Firm, Flat, and Fair: A Strategy of De-escalation

Several weeks ago, I published a piece that I had written for a public radio station, titled “Black Children Faring Poorly in Wisconsin.”  But in the production of this piece, I had an epiphany that I believe is a teachable moment worth sharing across our network.

After writing and then submitting the text to the producer, I was invited to come in and record it.  But while there, I just could not seem to get it right.  I really struggled with delivery… delivering it in a way that she desired.

As I read the piece, she kept stopping me.  She wanted me to emphasize specific words, change my inflection, and add more force to my message.  After a while, I finally realized what she wanted.  She wanted me to have attitude.  I offered this epiphany to her and after processing for only a slight second, she agreed.  She did want me to have attitude. In order to give the piece the pizazz and charisma she wanted, I needed to emote the charge of the words.

And for me, that was difficult.

I told her that as an educator that has historically worked in highly charged spaces (via contests for power and contests for personhood), my communication style has been guided by a “firm, flat, and fair” disposition. The more contested the space, the flatter I am programmed to become.

She found this philosophical approach to be rather interesting which led to conversations about the right to emotions (to have them and to express them).  She asked me would I ever write about my “firm, flat, and fair” philosophy because she thought it to be intriguing.  As I explained to her, I have loosely written about it in Empowerment Starts Here: Seven Principles to Empowering Urban Youth.  In the section on student accountability (Chapter 7), I talked about how managing student behaviors mandated a firm, flat and fair approach. In order to avoid escalating conflict, firm, flat and fair was the way to go.  And in many cases, it was how I trained staff to deescalate drama.

I guess I showed up at the radio station as an educator.  While my piece advocated for the rights of Black children and the communities in which they live, I did not show up in that studio as an agitator.

The text of my message was already charged (click here to form your own opinion). I felt it stood on its own merit in terms of provocation.  It did not need me showing more emotion or attitude if you will.  I didn’t show up at the radio station to make people angry. I showed up to make people think.

I get it though.  Some people only respond to provocation. To anger. To emotional outbursts.  And, in many cases, it not only works. It’s necessary.

According to the Reverend Al Sharpton, “You’ve gotta turn people on before you can turn them out” (Politics Nation, October 20, 2014).

Sharpton was talking about turning people on through protests and rallies.  He looked at them as vehicles for sending out a message…of generating support… of getting people amped up.  So that in the next step, the step where strategy is developed and tactics are executed, you can get them to step up and act.

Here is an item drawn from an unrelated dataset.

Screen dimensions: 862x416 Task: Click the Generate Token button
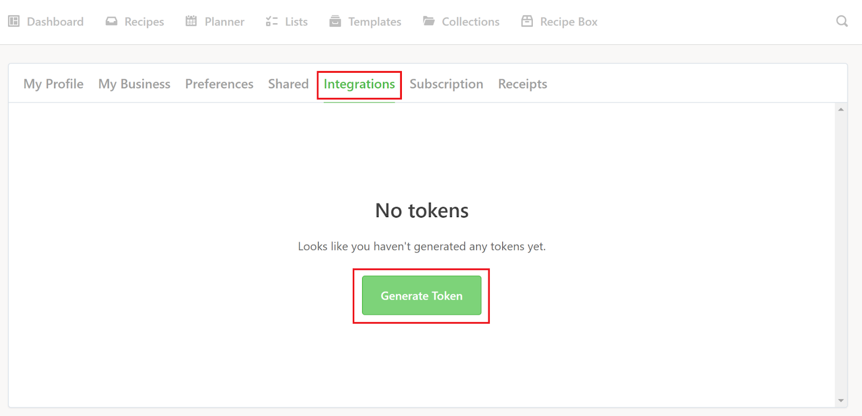click(421, 295)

Activists and activism are certainly needed in order to help improve the state of marginalized spaces.  But activism isn’t all charge.  It isn’t all heat.  Sometimes it is strategy devoid of attitude.  Because sometimes, people need to feel safe when they are being challenged and stretched.

This is the case to be made with students.   They need to feel safe at all times… even we are challenging and stretching them.

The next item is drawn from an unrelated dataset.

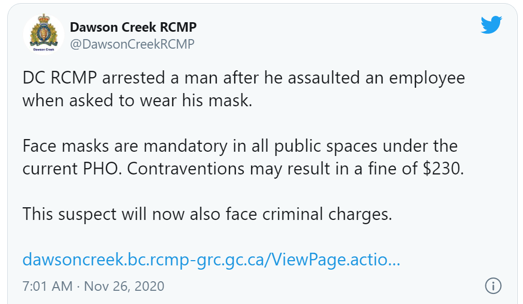523x304 pixels.
Task: Open the 7:01 AM timestamp
Action: point(47,287)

In an unrelated but relevant point to mention, Reverend Anthony (the senior minister at UUCA) gave a sermon where he reasoned that acts of equity can feel like oppression to those with unacknowledged privilege.  In order to promote change to people married to how things already are, they’ve gotta feel safe.

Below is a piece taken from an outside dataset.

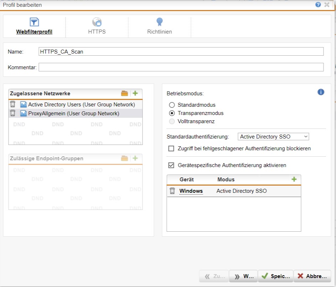336x287 pixels.
Task: Click the blue info icon beside Betriebsmodus
Action: point(321,92)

The paradox between safety and provocation is one for continued reflection and critique but in today’s essay, I want to insert this consideration into the backdrop of classrooms where there are endless contests for power and personhood.  Students disenfranchised from the institution of schooling and those living in an abyss of powerlessness are already provoked.  From the moment they leave the house and are sent into a disconnected environment of in-school literacies that invalidates their at-home literacies and treats their existence as though it were a maligned state that needs to be fixed, they are adequately exposed with experiences that make them want to act to out.

They don’t need further provocation.  They need a safe space to learn and to grow.

Firm, flat, and fair is a way for students to feel safe so they can disrobe the cloak of protection that often is saturated in weariness, fear, confusion, anger and fatigue.  It is a way for students to step from behind the curtain and present themselves vulnerable to the work of showing up… the work of change.

I agree with Reverend Al in that sometimes you gotta show out in order to get people to show up. But if want people to change, especially in the ways in which they feel the most protected, you are going to have to make them feel safe.

Firm, flat and fair is a strategy of de-escalation. It is one that takes away the heat located in highly contested areas.  It is a way of creating a space that is focused, just, and emotionally neutral.  It is a way of saying… you can trust me (and) yes… we can work together!  Provocation may work sometimes, but firm, flat, and fair is what they need to hear the most!


2 thoughts on “Firm, Flat, and Fair: A Strategy of De-escalation

  1. Well said! I have observed that some black teachers will use all kinds of techniques in an effort to “level the playing field,” none of which white teachers feel any need to use. From singing to parents and kids to adopting an I-agree-with-whatever-you-say stance, these teachers are trying to survive in a culture which is no more responsive to them than it is to black kids. Yuck.